Juru bicara militer Israel mengatakan bahwa pasukan darat Israel berusaha "memperluas operasi". Akibat dari pemboman pada Jumat malam tadi, ledakan keras mengguncang dekat Rumah Sakit al-Shifa.
Serangan dan pengeboman Israel ini dilakukan saat Gaza saat ini berada dalam kegelapan total, karena tidak tersedianya lagi tenaga listrik untuk penerangan. Kantor berita Aljazirah melaporkan, selain ledakan yang terjadi di dekat Rumah Sakit al-Shifa, Rumah Sakit Indonesia, serta kamp pengungsi Breij juga tidak luput dari sasaran ledakan.

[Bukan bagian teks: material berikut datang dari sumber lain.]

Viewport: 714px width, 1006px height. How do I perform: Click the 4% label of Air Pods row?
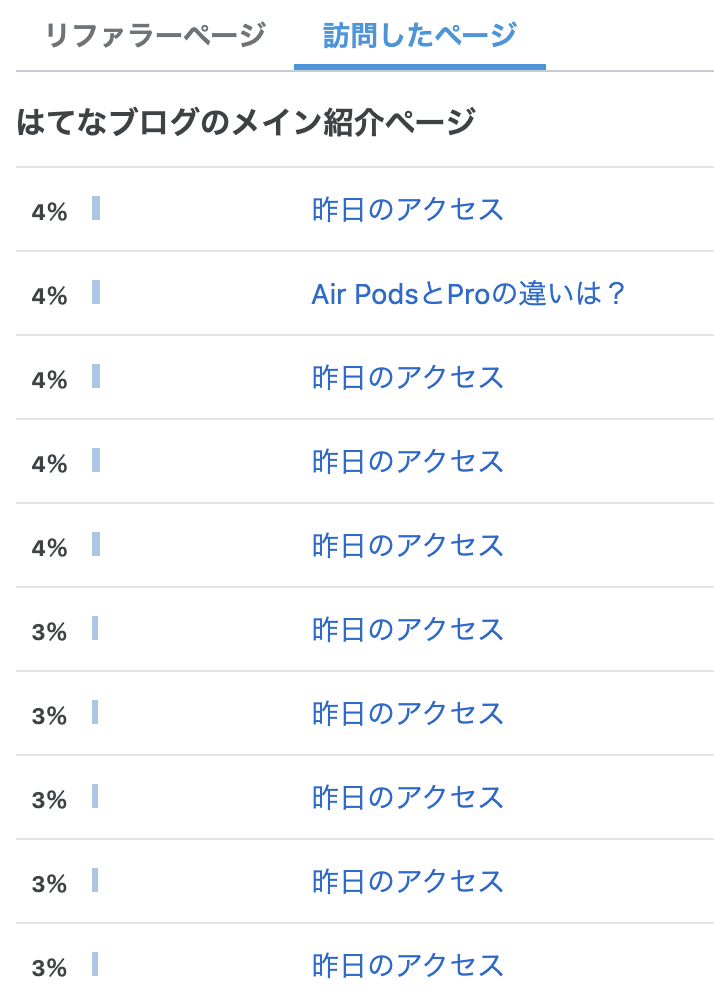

Di tengah kegelapan yang nyaris sempurna, dengan ledakan-ledakan besar yang mengiringi bom-bom Israel yang sesekali meraung-raung di kegelapan malam. Sementara pemadaman komunikasi yang nyaris total di Gaza membuat sebagian besar penduduk di sana tidak dapat menjangkau layanan darurat.
Sementara Badan amal medis internasional, Doctors Without Borders (Medecins Sans Frontieres, atau MSF), mengatakan bahwa mereka "sangat prihatin dengan situasi di Gaza".
"Kami sangat mengkhawatirkan para pasien, staf medis dan ribuan keluarga yang berlindung di rumah sakit Al Shifa dan fasilitas kesehatan lainnya," tulis kelompok tersebut di media sosial.
"Kami menyerukan perlindungan yang tegas terhadap semua fasilitas medis, staf dan warga sipil di seluruh Jalur Gaza."
Sebelum dilancarkannya penyerangan dan pengeboman, Israel mengatakan bahwa sebuah bunker Hamas berada di bawah Rumah Sakit al-Shifa. Meskipun para pejabat Palestina dan staf rumah sakit dengan tegas membantahnya.
Rumah sakit ini merupakan rumah sakit terbesar di Gaza dan merupakan salah satu dari sedikit rumah sakit yang tidak beroperasi akibat penembakan Israel.